Within 18 months of opening, both outlets had to close as nobody else on the team knew the recipe for the croissant.
Mr Lee Syafiq lost $500,000 in the venture. But painful as it was, he views failure as his greatest teacher.
“From that experience, I learnt to do risk assessment before I make any investment decisions. Do what I know and do not depend entirely on others for their expertise and skills.”
Profits from Ashes Burnnit helped absorb the loss. He went on to launch charcoal-grill Western stall Charrbo with two partners and, most recently, Sembarang, a Muslim-owned yong tau foo stall beside his Ashes Burnnit outlet at the same Teck Whye coffee shop.
The Ashes Burnnit burger chain now pulls in $4.5 million in annual revenue, while the Ashes Burnnit Group generates $6 million in revenue yearly.
To scale efficiently, he created standard operating procedures for staff training and daily tasks. Rather than set up a central kitchen, he works with a food factory to produce his charcoal buns and marinated meats according to his recipes.
Mr Lee Syafiq Muhammad Ridzuan Lee implemented standard operating procedures for smooth running of his outlets.
ST PHOTO: ARIFFIN JAMAR
He says he has become a more thoughtful leader. Once a self-confessed “slave driver” who dismissed employees who could not keep up with his frenetic pace of working, he now focuses on staff welfare.
Experience and advice from his wife of five years to build staff loyalty changed his outlook.
“Without the team, I cannot succeed,” he says, revealing that all employees work five days a week – which is rare in F&B – and top performers receive hotel-stay rewards.
“In F&B, you have little time with your family,” he adds. “This is one way we give back to our team.”
He credits Mr Muhammad Farhan, 32, his chief executive and national service buddy who joined from day one and went unpaid for three months, with reminding him to value people.
Family support has been crucial too. His father, aged 65, a retired project coordinator in the oil and gas industry, helped with deliveries for more than a year after Ashes Burnnit began.
Striking a balance
In September 2020, he married his best friend’s younger sister, Ms Piscesca Dyana Pristifani Samion, 30, who now handles design and marketing for the Ashes Burnnit Group.
Learning from past mistakes, Mr Lee Syafiq made time for their relationship even while building his business. She often visited his stall and paid for their meals when he was not drawing a salary in the initial months of their dating life.

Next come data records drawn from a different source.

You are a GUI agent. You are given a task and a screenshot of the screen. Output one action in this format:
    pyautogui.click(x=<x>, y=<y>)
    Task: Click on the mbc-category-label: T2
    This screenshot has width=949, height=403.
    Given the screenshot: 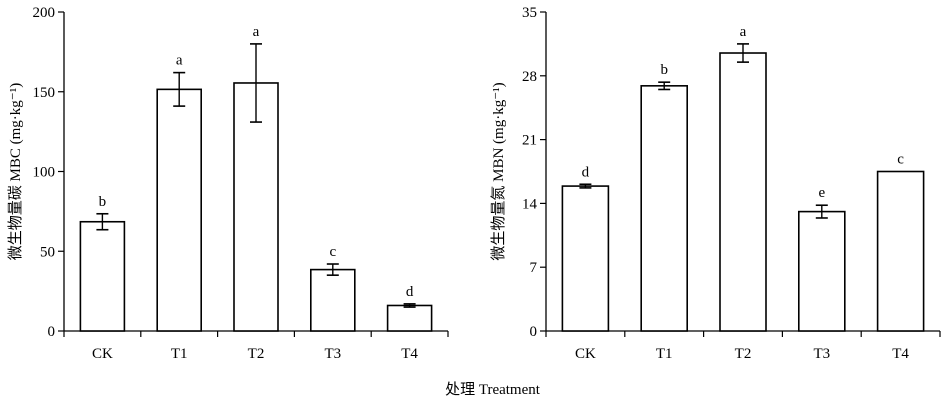 What is the action you would take?
    pyautogui.click(x=256, y=354)
    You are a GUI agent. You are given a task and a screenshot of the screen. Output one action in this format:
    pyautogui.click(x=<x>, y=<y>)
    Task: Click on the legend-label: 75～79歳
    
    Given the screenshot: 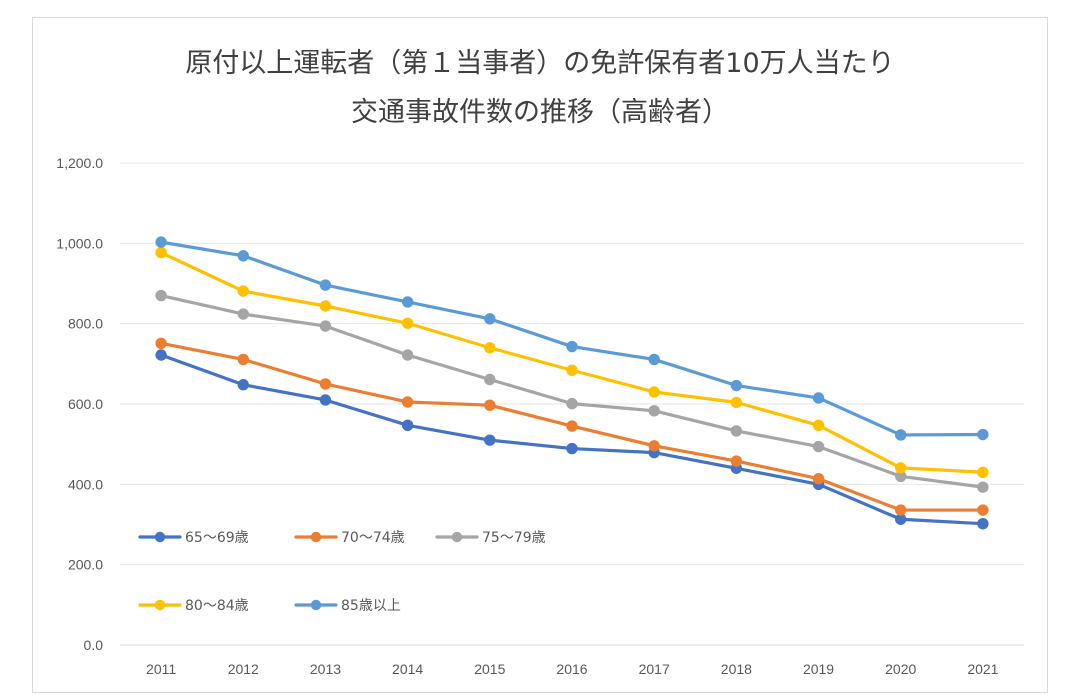 What is the action you would take?
    pyautogui.click(x=514, y=538)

He credits her for helping him find balance. By 2022, Mr Lee Syafiq had stepped back from daily stall work to focus on business development and brand building, overseeing 35 employees under the Ashes Burnnit Group.
“I still cook for pop-ups on weekends when needed,” he says, “But I try to block one weekend a month just for my wife. We’ll go for dinner or a quick trip to Johor Bahru.”
He is also studying for a real-estate licence to better understand commercial properties. “It’ll help me find good locations and negotiate directly with landlords,” he says.
He plans to open two Ashes Burnnit outlets in Jurong – one by the end of 2025 and another in 2026 – before working on expanding to Muslim-friendly markets in the Middle East, Indonesia and Malaysia.
Six years on, Mr Lee Syafiq says the meaning of Ashes Burnnit has evolved. “It used to be about proving people wrong,” he says. “Now, it’s about how far I can go from here. I still have a long way to go.”
“I grew up with nasi lemak and chicken rice,” he adds. “One day, I hope people will talk about burgers the same way – that Singapore has a famous black-bun burger from Ashes Burnnit.”
Tastemakers is a personality profile series on food and beverage vendors who are creating a stir.